Beaucoup plus mystérieuse que la sculpture gothique, dit Focillon, la sculpture romane n'a pas encore été suffisamment examinée. L'auteur entreprend donc une étude d'ensemble, dans laquelle il s'attache à découvrir le contenu spirituel de cet art, à en définir l'iconographie, et à expliciter en quelque sorte le mystère dont il demeure chargé. A la différence de la sculpture gothique qui "nous est toute proche et familière", dans laquelle "nous nous reconnaissons nous-mêmes et ce qui nous entoure, et jusqu'aux plantes de nos jardins, jusqu'aux bêtes de nos campagnes...", la sculpture romane est un monde clos, en apparence impénétrable. "Les rêves dont elle nous fait part, dit Focillon, plongent dans des régions plus reculées de l'espace et du temps et nous semblent venir d'une autre humanité. Ils s'enchaînent selon des combinaisons très complexes qui ressemblent à une sorte de langue chiffrée, et ce secret d'une science cachée n'est pas ce qu'il y a de moins attachant en eux". Entre la sculpture romane et la sculpture gothique, il y a un abîme. Nous voyons difficilement le passage de l'une à l'autre, et, en réalité, il n'y a pas de passage, car ce sont des expressions plastiques répondant à des conceptions de la vie très différentes, presque opposées.

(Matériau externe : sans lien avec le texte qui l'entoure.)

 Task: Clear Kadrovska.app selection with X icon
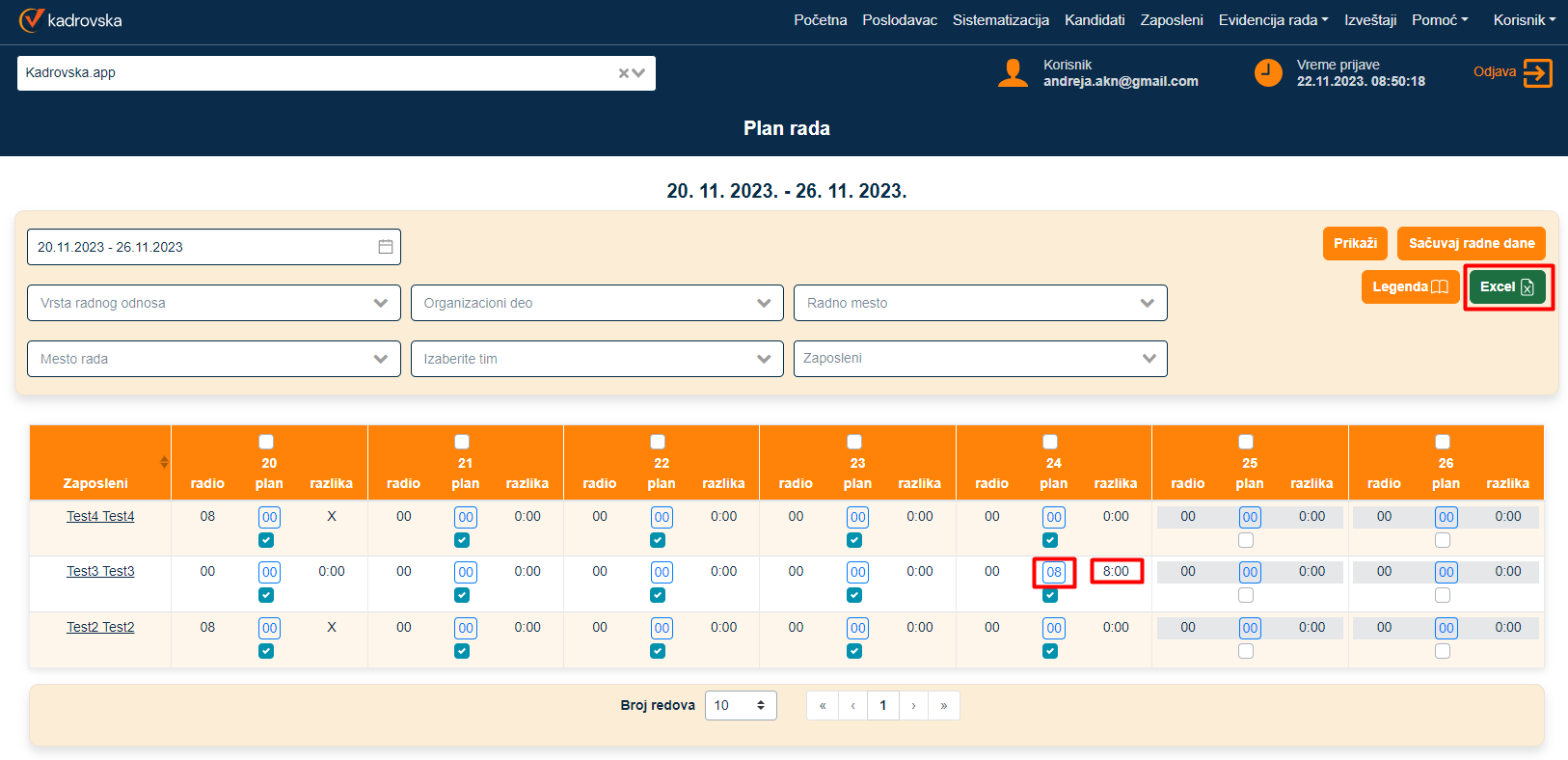(624, 73)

Henri Focillon avait traité de la sculpture romane dans les cours qu'il avait faits à la Sorbonne de 1926 à 1929; ce livre est né de ces cours, des controverses que Focillon y avait exposées, notamment, celle capitale, sur les origines asiatiques du roman. Il est vrai qu'un prodigieux et complexe ensemble de formes, de techniques, d'idées, de traditions, concourt à la formation de la sculpture romane. La Grèce hellénistique y a sa part, aussi bien que le monde syrien, la Perse sassanide, la Scandinavie, les miniatures irlandaises. Les sculpteurs ont pris pour modèles des tablettes d'ivoire, romaines et byzantines, des tissus égyptiens, des émaux rhénans et mosans, des objets rapportés d'Orient par les Croisés.
L'intérêt du livre de Focillon est de montrer comment, de ces innombrables influence qui ont pesé, certes, sur la formation et le développement de l'art mosan, il s'est formé "un" art original, qui a sa physionomie, ses caractères particuliers, et qui, malgré les racines lointaines qu'il enfonce jusque dans les antiques civilisations mésopotamiennes, par tout un ensemble de formes et de traitement de ces formes que Focillon a magistralement exposé, aboutit à "une nouvelle forme de la conscience humaine". L'auteur renouvelle ici, avec un grand bonheur, toute la connaissance d'une époque comparable à un tissu fait de matières les plus diverses et brodé de dessins fantastiques auxquels tous les peuples ont apporté leur inspiration. ce maître qui a imprimé à l'étude de l' histoire de l'art et de l' esthétique en France des directions fécondes, et marqué de son empreinte les jeunes générations d'archéologues, a donné dans ce livre un des exemples les plus convaincants et les plus émouvants de l'indépendance et de l'originalité de sa pensée, et du génie avec lequel il retrouvait le sens caché de l'œuvre d'art, sa signification profonde et son plus haut message.